Thursday, 15 June 2023

Joint Oireachtas Committee on Housing, Planning and Local Government

Dereliction and Vacancy: Discussion

Photo of Brian LeddinBrian Leddin (Limerick City, Green Party) | Oireachtas source

I have just been at another committee with the Minister, Deputy Darragh O'Brien, the Ministers of State, Deputy O'Donnell and Deputy Noonan, at which we discussed many things relating to housing. We touched on vacancy and dereliction quite a bit. However, we finished early and I figured that I could not walk past this committee room without saying hello to the Limerick contingent, although Mr. Daly might not fully consider himself a Limerick man, especially after the result at the Gaelic Grounds last weekend.

The witnesses are very welcome. I congratulate the local authority on the work being done in Limerick, which is reverberating around the country. We are hearing time and again about how Limerick is really pushing on. We have seen a sea change in the approach to dereliction and vacancy in the last few years and that has been led by Limerick. The local authority should be very proud of that. It is pulling other local authorities with it and it is influencing the whole scene across the country.

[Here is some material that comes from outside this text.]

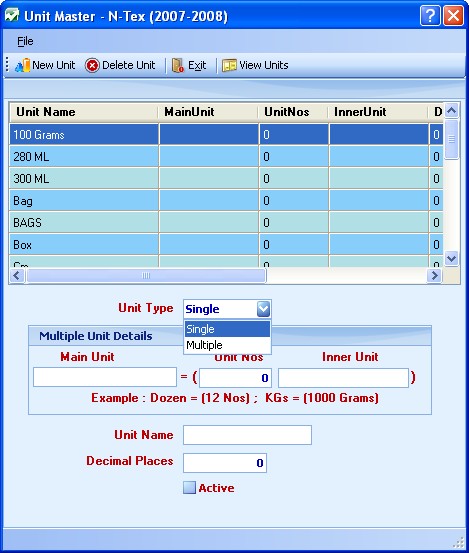Click the MainUnit column header
469x553 pixels.
pos(208,112)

On the Chair’s point regarding the carbon impact and mitigation impact, and the benefit of doing the work that is being done, and while the local authorities might not strictly see it as their role, their role is to activate these old properties and to get them back into use, as well as vacant sites. There is a very definite climate and carbon benefit to this work because it is displacing carbon that might be generated through new construction. We touched on it at the other committee and the Minister, Deputy Darragh O'Brien, and the Minister of State, Deputy O'Donnell, were in agreement that a piece of work should be done, perhaps at Government level, but the local authorities would feed into that and might be best placed to do a lot of the elements of that work to assess that carbon benefit.

No doubt it is quite substantial. Having knowledge of those numbers would help to inform policy and would probably encourage further support for the kind of work the witnesses are doing. Have the witnesses thought about this at local level or done any work on that? It might be an idea to link in with the teams that are doing the local climate action plans. I am not certain that this is in the terms of reference of those climate action plans. Does this fit into that? Maybe it does. The witnesses can tell me.

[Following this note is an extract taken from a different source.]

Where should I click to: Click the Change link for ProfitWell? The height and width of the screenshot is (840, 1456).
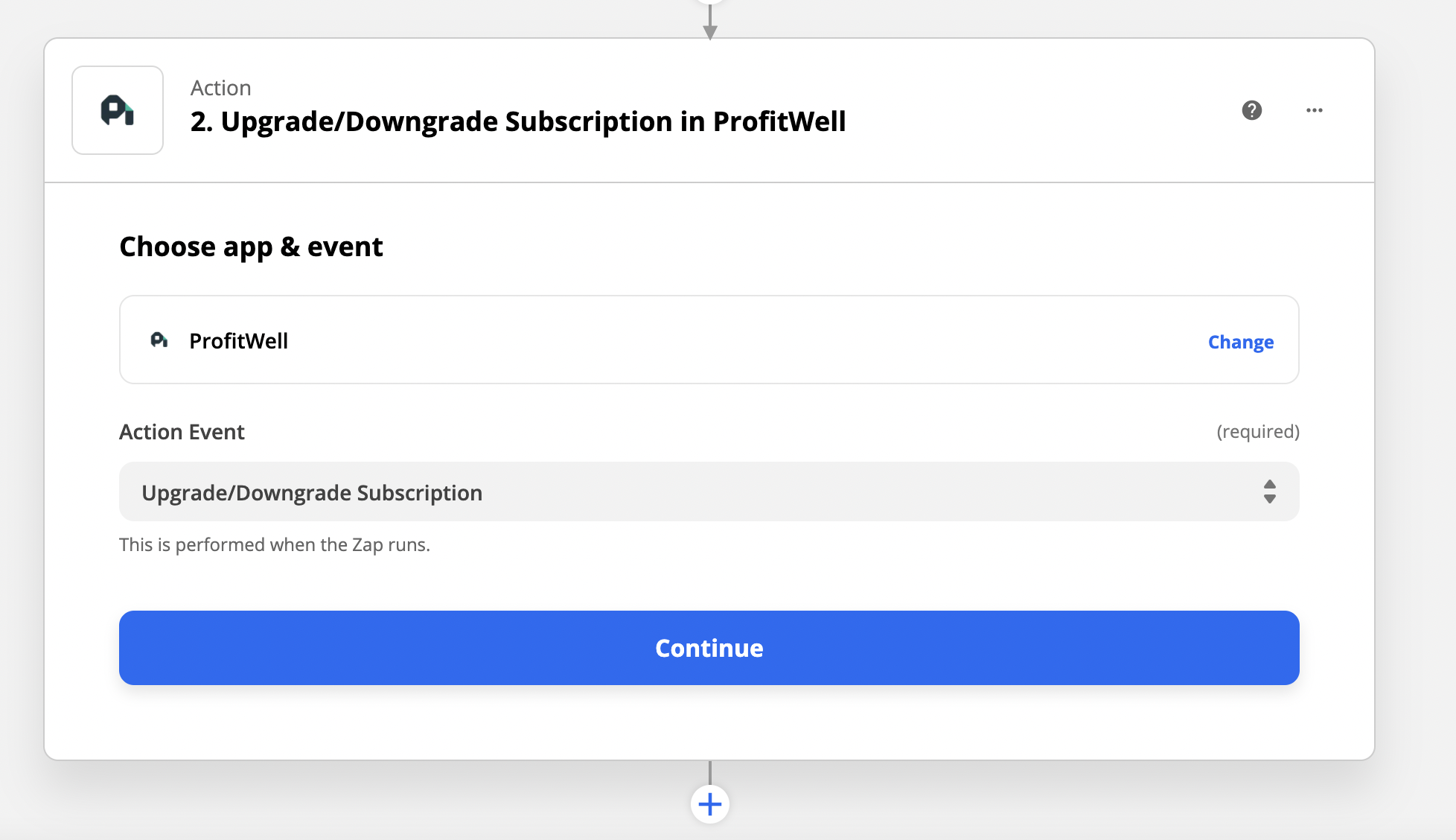[x=1241, y=342]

I want to ask about the impact of the approach in the past few years whereby the Department has become very active in the area of issuing derelict site notices and applying vacant site levies. One outcome of that is that properties are acquired, reactivated and reoccupied. That is very positive. Another outcome is that revenue is accrued or property owners or landowners are incentivised to develop. Is there any analysis of the outcomes, both of which are positive? Do the witnesses find that when they issue the derelict site notices or when they apply the vacant site levies that in more cases than not it will lead to the acquisition of the properties and the collection of revenue? Is it the case that it encourages owners to develop sites? I am interested in that because any future review of the regulations should reflect an understanding of the impact of the current ones. Our guests are probably best placed to inform us of that.

I had a quick scan through the presentations. I saw all the really brilliant examples of sites that have been brought from dereliction into beautifully refurbished homes all across Limerick city and county. It is really excellent to see that. I have a question about the use of materials. I see a lot of PVC being used in windows and doors. Many these streets in our rural towns, villages and cities are very valuable and precious. There is an aesthetic to them, and we have to be so careful when we are doing the renovations that we are being sensitive to the character. I do not like to see PVC being used, notwithstanding the cost implication of using timber frames, etc. Have the witnesses thought about that? I am sure they are very sensitive to the issue and they understand the value of using good materials etc. Yet, as we go forward, we need to value more and more the importance of moving away from using PVC.